After trying for a baby for 2 years, we became pregnant with our first child just 2 days before we were due to sign the paperwork to undergo IVF treatment. I've been a midwife for 11 years, with experience mostly on the labour ward but also in teaching and community, so seeing people every day and hearing their ‘lucky’ stories of falling pregnant made my 2 years feel very long indeed. However, we too were lucky; we had no bleeding, no blood pressure issues, the Down syndrome screening came back very low and, despite sickness that lasted until 22 weeks and severe heartburn, I couldn't complain.
My midwife started measuring me at 26 weeks, when she picked up that I was small for dates. I also never felt my baby move. I started undergoing serial growth scans. I send women for these scans all the time and they generally come back fine, so I wasn't worried. My consultant did a TORCH (toxoplasmosis, rubella, cytomegalovirus, herpes simplex, and HIV) blood screen for infections. I knew I was fit and healthy so, again, I wasn't worried.
But then my world began to crumble. I'd had cytomegalovirus (CMV) at some point during the first trimester, meaning my baby could be infected. While I'd heard of it, I had never known anyone who'd had CMV. How on earth had I picked this up?
Most people won't know they have CMV, but if a woman contracts the virus while she is pregnant, she can pass it to her unborn baby with catastrophic results.
CMV belongs to the Herpes family. This group of viruses includes herpes simplex, varicella-zoster (which causes chickenpox and shingles) and Epstein-Barr (which causes infectious mononucleosis, also known as mono or glandular fever). CMV is a common infection and is usually harmless; however, once a person is infected, the virus remains with them for life. Although CMV can cause serious disease in people with a weakened immune system, most healthy children and adults infected with CMV have no symptoms, and may not even realise that they have contracted the virus. Others may develop a mild illness at the point of infection, accompanied by symptoms including fever, sore throat, fatigue and swollen glands. Owing to the common prevalence of these symptoms, most people do not recognise that they could be associated with CMV.

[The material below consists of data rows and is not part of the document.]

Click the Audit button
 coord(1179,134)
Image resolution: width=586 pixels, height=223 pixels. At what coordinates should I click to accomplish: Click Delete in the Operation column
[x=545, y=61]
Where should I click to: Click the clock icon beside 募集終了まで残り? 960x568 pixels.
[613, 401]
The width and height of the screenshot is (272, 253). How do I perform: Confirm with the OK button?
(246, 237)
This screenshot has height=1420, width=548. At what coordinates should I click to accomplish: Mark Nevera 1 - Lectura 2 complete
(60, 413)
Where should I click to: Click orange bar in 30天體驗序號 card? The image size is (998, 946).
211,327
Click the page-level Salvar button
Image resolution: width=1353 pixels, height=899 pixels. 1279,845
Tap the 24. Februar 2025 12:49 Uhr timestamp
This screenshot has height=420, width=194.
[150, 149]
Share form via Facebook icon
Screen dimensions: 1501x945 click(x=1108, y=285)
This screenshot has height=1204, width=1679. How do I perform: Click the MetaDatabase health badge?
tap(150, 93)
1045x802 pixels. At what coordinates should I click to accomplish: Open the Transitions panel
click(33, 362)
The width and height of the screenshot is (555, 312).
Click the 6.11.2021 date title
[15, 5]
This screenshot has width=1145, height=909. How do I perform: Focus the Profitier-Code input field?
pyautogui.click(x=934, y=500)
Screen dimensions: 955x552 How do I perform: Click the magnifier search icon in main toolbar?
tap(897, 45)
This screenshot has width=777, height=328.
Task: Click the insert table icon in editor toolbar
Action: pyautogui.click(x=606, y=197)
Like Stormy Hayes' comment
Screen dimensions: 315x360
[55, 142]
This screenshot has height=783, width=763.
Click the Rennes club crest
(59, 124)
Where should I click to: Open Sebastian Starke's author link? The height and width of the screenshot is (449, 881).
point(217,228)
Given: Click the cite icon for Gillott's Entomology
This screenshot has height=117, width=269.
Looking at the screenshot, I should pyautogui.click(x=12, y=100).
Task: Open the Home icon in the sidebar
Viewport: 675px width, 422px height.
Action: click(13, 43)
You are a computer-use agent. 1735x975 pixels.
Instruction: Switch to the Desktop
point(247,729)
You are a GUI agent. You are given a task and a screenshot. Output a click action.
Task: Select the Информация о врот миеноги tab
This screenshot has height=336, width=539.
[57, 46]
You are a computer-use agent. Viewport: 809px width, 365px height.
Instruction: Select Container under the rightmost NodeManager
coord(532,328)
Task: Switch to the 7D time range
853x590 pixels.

During pregnancy, the immune system changes so that it can protect both mother and baby from disease. Some parts of the immune system are enhanced while others are suppressed. This creates a balance that can prevent an infection in the fetus without compromising the defences that keep the mother healthy. These alterations in the immune system protect the baby from the mother's defences and induce an immune rejection response. However, due to depressed T-cell function, the body is more prone to opportunistic and viral infections. In addition to the immunologic changes that occur during pregnancy, hormonal changes may also predispose women to infection.
Pregnant women can contract CMV through bodily fluids such as saliva and urine, primarily from young children. Simple measures such as not sharing cutlery, drinks, food or dummies, avoiding kissing young children on the mouth, and good hand hygiene after contact with any bodily fluids, significantly reduce a woman's risk of catching CMV (Griffiths et al, 2015).
If a pregnant woman contracts CMV, the consequences can be disastrous. Around 20% of babies born with CMV will have problems such as hearing loss, cerebral palsy and physical impairment, while others are stillborn or miscarried (Griffiths et al, 2015).
After finding out that I'd had CMV, we searched the internet and found out that our baby may have some learning disabilities or mild hearing loss. As far as we were concerned, this wasn't really a problem, if he was otherwise healthy. The consultant suggested an amniocentesis, which we had at 33+1 weeks. We had a brain scan, which showed ventriculomegaly, some brain abnormalities. We went on to have an MRI scan at the John Radcliffe Hospital in Oxford. Our baby was diagnosed with severe CMV; there was poor growth, enlarged liver and abdomen, a small head, and no brain activity.
Our beautiful baby, Oscar William, my shining star, was stillborn at 33+6 weeks, on 9 March 2015.
Raising awareness of CMV
There is a growing body of research demonstrating that, by raising awareness of how CMV is transmitted, we can reduce the risk of pregnant women acquiring the infection (Griffiths et al, 2015). Midwives are ideally placed to advise women about simple hygiene precautions in pregnancy. However, many midwives will have received minimal education on CMV since their initial training. Educators should prioritise continuing professional development on CMV to equip midwives with the knowledge to make a vital difference.
There is an urgent need for more research into vaccines and treatment. In the meantime, it is important that midwives, obstetricians and other professionals involved in antenatal care improve their understanding of CMV. The Royal College of Midwives (2015) offers an online module on CMV, and national charity CMV Action has produced publications that are available to download for free from its website (www.cmvaction.org.uk).
It will take time and collaborative working to achieve our overall vision of reducing the number of babies being born with CMV, and to ensure better support for those affected. But it is crucial to achieve this if we are to reduce the burden to so many children and families affected each year by congenital CMV infection.